2 thoughts on “The Terrible and Beautiful in the New Year: Small Poems, A Very Short Story, A Brief Song, Some Clouds and a Few Emails to Myself

  1. The clouds have been bright at night lately. They stand out like it’s daytime and you can measure their edges and gauge depth just like it’s noon.

    Standing out in the field, the grass broke under her feet. It was that cold. She decided that it felt good, the brittle ground. There was a shape of a squirrel crouching in the sky, with some great winged beast looming at a northern distance. Stretched between them was a chaos of arrows and ships and figures kneeling while symbols reeled above their heads.

    Her knuckles ached in the air. She wondered if anyone else noticed how many animals were in the sky?

    The boy came out from the house and she thought, “this is what it must have been like to find pictures in the sky.”

    There are real, live creatures up there.

    They come out to tell stories.

    “Hey, look it’s a wolverine!”

    The boy was a dark shape moving toward her pointing to the sky.

    She showed him the squirrel. He said it looked more like a frog.

    She explained that it had had a tail a few moments before.

    “Look, you can still see it.”

    The boy’s face was wrapped up, his voice muffled. “I got my winter clothes. Can we go in?”

    It was the first time in his life that the temperature had dropped below 5 degrees.
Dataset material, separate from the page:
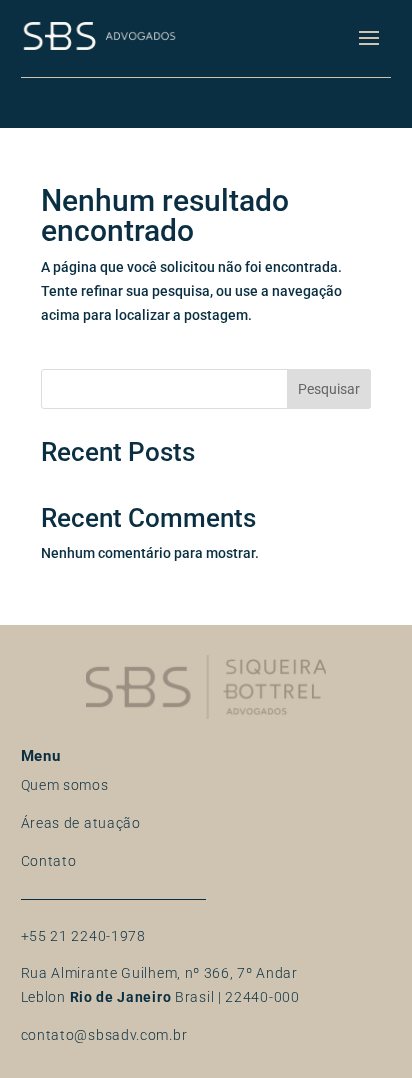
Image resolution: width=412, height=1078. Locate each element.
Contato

    She wanted to take a picture of the sky, but knew she wouldn’t. She didn’t have a camera that takes good pictures of the sky at night. Sometimes she took pictures anyway, and called the dark smears art.

    They stood still for a second and then went inside quickly, the grass squealing under them, saying, “It’s so cold! Has it ever been this cold?”

  2. Notes:

    Waveguide Filters:


    Also, this young man in NC with a schizophrenia diagnosis who got killed by police earlier this week playing drums to the song Alive in the Lights (lyrics here) by the band Memphis May Fire, who are apparently quite badass.

    I also found this exciting new post-genre metal band The Words We Use,, which is sort of an incredible name for a band.

    While I was trying to find out if they were some kind of neocore xtian band or were just amazing beyond all lines, I found this other outfit, Beartooth.